[The problem] Return exactly the lines of the records below, starting at the line that contains "Click the word" and ending at the line that contains "Task: Enable マウスの位置にズーム option", with both of those lines kept.
[Start of Attachment]
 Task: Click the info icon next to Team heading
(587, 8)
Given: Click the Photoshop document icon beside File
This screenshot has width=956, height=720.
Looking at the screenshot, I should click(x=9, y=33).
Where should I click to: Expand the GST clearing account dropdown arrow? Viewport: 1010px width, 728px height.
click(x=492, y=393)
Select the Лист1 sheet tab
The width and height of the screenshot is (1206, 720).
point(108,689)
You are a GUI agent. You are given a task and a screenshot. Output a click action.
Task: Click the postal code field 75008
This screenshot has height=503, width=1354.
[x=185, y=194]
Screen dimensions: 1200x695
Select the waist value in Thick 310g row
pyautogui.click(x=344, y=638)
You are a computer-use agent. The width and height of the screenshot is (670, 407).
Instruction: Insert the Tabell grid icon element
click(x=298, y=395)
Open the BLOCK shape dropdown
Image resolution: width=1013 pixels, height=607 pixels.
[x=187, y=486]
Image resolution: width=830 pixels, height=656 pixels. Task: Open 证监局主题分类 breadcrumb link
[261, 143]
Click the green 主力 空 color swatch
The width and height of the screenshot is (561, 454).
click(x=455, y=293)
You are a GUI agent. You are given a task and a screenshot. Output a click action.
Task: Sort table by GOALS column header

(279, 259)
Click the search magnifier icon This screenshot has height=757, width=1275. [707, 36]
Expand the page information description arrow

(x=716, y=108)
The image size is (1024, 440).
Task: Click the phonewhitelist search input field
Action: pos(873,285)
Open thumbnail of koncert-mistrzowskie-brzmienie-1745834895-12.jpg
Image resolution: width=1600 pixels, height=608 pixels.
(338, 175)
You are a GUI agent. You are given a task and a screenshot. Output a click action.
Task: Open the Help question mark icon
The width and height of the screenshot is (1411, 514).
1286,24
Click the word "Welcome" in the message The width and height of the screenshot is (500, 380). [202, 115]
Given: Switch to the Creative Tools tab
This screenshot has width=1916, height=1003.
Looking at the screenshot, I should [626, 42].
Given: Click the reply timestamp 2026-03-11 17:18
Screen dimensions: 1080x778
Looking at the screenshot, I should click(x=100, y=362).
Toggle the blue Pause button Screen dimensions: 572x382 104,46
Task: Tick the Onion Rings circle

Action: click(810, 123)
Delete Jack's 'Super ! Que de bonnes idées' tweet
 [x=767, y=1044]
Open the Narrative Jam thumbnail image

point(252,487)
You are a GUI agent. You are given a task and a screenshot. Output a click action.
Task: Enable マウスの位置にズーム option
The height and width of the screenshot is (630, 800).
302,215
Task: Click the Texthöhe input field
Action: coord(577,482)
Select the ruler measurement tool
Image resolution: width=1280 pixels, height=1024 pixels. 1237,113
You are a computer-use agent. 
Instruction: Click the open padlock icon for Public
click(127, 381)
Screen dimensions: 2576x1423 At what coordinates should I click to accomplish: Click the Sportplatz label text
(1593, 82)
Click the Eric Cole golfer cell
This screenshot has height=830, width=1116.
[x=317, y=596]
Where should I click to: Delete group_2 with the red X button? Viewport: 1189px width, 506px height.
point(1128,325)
[End of Attachment]
[Task result]
Click the word "Welcome" in the message The width and height of the screenshot is (500, 380). [202, 115]
Given: Switch to the Creative Tools tab
This screenshot has width=1916, height=1003.
Looking at the screenshot, I should [626, 42].
Given: Click the reply timestamp 2026-03-11 17:18
Screen dimensions: 1080x778
Looking at the screenshot, I should click(x=100, y=362).
Toggle the blue Pause button Screen dimensions: 572x382 104,46
Task: Tick the Onion Rings circle

Action: click(810, 123)
Delete Jack's 'Super ! Que de bonnes idées' tweet
 [x=767, y=1044]
Open the Narrative Jam thumbnail image

point(252,487)
You are a GUI agent. You are given a task and a screenshot. Output a click action.
Task: Enable マウスの位置にズーム option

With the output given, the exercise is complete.